2024/25 Taught Postgraduate Module Catalogue

CAPE5715M Metals and Alloys

15 creditsClass Size: 50

Module manager: Professor Andrew Mullis
Email: a.m.mullis@leeds.ac.uk

Taught: Semester 2 (Jan to Jun) View Timetable

Year running 2024/25

Pre-requisite qualifications

Appropriate level of Materials Science and Engineering prior study, such as phase transformations and understanding of microstructure.

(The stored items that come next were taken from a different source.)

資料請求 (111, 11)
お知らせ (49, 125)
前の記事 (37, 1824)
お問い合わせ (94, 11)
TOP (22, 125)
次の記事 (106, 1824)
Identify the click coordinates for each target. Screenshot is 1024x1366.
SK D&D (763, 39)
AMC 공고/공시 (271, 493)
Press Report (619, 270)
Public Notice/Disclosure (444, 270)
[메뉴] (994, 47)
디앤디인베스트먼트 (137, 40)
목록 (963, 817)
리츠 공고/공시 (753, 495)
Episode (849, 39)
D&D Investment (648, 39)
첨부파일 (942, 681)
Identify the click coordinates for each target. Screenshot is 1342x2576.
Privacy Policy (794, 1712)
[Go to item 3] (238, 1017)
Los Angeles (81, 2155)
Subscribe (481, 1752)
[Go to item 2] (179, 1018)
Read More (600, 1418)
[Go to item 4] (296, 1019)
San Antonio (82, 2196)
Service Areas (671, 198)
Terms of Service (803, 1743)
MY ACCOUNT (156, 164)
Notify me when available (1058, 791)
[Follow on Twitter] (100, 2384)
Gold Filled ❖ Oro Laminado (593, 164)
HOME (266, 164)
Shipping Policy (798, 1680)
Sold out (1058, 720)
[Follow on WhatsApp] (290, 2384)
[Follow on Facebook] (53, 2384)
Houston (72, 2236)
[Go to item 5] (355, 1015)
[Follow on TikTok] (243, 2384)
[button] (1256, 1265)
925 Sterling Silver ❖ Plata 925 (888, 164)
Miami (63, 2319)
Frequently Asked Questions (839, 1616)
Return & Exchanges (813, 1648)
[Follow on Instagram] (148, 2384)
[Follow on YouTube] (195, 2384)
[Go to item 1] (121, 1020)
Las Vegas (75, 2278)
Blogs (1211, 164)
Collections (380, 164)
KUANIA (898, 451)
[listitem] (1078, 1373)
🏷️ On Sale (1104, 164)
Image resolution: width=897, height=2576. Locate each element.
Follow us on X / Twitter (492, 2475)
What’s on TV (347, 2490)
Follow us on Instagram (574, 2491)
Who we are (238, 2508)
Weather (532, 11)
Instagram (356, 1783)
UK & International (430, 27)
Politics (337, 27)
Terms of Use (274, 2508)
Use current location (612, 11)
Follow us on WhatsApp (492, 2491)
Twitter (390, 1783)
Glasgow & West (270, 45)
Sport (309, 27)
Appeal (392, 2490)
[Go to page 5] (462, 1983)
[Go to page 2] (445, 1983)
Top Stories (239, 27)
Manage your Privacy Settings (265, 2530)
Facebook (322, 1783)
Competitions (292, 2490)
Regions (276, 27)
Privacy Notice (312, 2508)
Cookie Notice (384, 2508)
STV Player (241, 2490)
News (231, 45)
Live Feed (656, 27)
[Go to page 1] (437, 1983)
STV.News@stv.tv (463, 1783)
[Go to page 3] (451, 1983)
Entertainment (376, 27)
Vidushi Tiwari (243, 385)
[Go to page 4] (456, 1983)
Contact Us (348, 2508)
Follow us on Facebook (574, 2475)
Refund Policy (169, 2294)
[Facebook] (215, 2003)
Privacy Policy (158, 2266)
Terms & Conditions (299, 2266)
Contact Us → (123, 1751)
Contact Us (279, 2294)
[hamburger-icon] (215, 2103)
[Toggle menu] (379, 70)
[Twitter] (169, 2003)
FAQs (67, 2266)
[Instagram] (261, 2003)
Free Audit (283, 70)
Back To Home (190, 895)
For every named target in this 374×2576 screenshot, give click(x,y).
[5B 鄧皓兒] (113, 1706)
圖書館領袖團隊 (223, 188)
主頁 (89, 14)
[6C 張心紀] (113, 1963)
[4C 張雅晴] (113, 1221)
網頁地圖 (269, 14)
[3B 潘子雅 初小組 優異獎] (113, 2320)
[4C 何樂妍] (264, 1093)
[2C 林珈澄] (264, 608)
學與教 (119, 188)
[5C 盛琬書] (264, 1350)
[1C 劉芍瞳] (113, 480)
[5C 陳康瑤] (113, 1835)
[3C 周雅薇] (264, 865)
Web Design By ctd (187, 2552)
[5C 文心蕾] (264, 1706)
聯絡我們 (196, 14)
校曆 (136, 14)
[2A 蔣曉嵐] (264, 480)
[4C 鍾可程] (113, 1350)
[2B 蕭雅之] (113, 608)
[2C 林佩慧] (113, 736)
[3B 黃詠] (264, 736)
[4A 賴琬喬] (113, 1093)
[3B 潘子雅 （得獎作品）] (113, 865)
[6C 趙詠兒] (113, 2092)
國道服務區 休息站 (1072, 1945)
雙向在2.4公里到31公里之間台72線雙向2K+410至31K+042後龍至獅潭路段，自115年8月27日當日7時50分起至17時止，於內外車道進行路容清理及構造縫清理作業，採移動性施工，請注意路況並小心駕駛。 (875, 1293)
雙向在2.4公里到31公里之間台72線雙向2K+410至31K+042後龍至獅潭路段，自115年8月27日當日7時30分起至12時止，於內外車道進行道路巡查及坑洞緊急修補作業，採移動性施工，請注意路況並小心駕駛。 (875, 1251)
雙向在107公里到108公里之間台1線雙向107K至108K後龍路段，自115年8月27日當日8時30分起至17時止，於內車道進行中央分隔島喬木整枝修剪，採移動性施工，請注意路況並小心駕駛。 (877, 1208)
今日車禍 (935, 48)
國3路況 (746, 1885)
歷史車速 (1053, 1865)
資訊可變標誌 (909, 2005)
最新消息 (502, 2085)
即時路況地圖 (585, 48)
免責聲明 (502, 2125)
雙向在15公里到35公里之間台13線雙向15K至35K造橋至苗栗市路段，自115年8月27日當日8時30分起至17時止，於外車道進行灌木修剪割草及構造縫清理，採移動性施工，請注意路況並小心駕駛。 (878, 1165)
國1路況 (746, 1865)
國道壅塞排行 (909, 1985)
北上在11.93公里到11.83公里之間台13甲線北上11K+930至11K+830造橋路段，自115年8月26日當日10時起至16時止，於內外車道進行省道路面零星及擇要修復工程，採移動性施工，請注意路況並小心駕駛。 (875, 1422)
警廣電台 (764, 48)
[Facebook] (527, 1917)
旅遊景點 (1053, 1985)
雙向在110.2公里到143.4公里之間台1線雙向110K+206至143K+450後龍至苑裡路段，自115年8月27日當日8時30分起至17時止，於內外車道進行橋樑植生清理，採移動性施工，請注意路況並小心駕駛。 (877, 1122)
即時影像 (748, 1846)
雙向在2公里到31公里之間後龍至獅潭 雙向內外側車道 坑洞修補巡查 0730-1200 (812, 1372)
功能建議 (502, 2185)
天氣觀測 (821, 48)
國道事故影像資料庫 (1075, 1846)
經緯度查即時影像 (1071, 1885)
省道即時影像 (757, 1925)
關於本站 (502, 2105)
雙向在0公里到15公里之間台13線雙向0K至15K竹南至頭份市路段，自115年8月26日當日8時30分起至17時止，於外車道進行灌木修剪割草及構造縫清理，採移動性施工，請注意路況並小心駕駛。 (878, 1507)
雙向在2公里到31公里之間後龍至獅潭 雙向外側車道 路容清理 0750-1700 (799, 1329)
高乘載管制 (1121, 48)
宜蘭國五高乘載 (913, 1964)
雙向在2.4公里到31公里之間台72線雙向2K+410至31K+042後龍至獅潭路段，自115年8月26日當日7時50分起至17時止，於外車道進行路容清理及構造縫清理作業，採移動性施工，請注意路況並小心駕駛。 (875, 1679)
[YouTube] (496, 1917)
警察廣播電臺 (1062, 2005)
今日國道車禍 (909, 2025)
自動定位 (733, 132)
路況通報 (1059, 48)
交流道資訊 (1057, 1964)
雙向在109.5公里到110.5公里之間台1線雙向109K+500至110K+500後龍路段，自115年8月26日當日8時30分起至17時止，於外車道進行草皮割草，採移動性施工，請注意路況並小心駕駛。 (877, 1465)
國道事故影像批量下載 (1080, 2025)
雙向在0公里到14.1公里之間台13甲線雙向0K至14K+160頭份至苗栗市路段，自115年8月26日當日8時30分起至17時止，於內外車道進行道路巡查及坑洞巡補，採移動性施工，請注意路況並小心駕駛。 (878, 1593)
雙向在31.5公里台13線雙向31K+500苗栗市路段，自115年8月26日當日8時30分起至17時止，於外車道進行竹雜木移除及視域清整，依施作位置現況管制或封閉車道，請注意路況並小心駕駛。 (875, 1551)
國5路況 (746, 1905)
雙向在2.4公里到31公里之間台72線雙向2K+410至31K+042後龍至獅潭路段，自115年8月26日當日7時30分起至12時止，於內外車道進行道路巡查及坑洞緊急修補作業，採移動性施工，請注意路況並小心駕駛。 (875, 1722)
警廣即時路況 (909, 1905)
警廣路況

This module is not approved as an Elective

Module summary

This module gives an understanding of the principles of physical metallurgy and their application to the design of alloys for engineering applications.

Objectives

The objectives of this module are;
- To apply a knowledge gained of the processing-microstructure-property relationship to the design of alloys for structural applications;
- To illustrate the state-of-the-art in some conventional structural alloys and show how research has, and continues, to inform the design of these materials;
- To develop the student's understanding of this process.

Learning outcomes
On successful completion of the module students will have demonstrated the following learning outcomes relevant to the subject:
1. Understand the principles of physical metallurgy and their application to the design of alloys for engineering applications.
2. Understand the historical development of metals and alloys to satisfy the needs of different industrial sectors.
3. understand the traditional limitations on the properties which may be obtained in particular metals and how metallurgists may seek to circumvent these.
4. Be able to recognise and interpret microstructures in a range of metals and alloys and account for their development.
5. Understand the exploitation of the process-microstructure-properties relationship in the design of structural alloys with an appropriate combination of properties.
6. Understand the basis of the designation of engineering alloys in different systems and the equivalence between these.
7. Be aware of current research developments in metallurgy and its potential impact on design and technology.
8. Survey and critically evaluate scientific literature.
9. Apply a comprehensive knowledge of mathematics, statistics, natural science and engineering principles to the solution of complex problems. Much of the knowledge will be at the forefront of the particular subject of study and informed by a critical awareness of new developments and the wider context of engineering.
10. Formulate and analyse complex problems to reach substantiated conclusions. This will involve evaluating available data using first principles of mathematics, statistics, natural science and engineering principles, and using engineering judgment to work with information that may be uncertain or incomplete, discussing the limitations of the techniques employed.
11. Select and apply appropriate computational and analytical techniques to model complex problems, discussing the limitations of the techniques employed.

Skills Learning Outcomes
On successful completion of the module students will have demonstrated the following skills:
a. Technical skills
b. Problem solving
c. Computational and analytical skills

Syllabus

Metals and Alloys
Introduction to metals and alloys; classification of ferrous alloys; strengthening of iron; plain carbon steels - transformations close to and far from equilibrium; alloying in steels; stainless steels; cast irons; physical metallurgy of titanium alloys; physical metallurgy of nickel alloys; wrought aluminium alloys.

Advanced Alloy Design
Interstitial solutions in iron; microalloyed steels; low alloys steels; TRIP, TWIP and Q&P steels; precipitation hardening steels; alloy cast irons; properties and applications of titanium alloys; nickel alloys, aluminium alloys; copper alloys; magnesium alloys; low melting point alloys.

Methods of Assessment

We are currently refreshing our modules to make sure students have the best possible experience. Full assessment details for this module are not available before the start of the academic year, at which time details of the assessment(s) will be provided.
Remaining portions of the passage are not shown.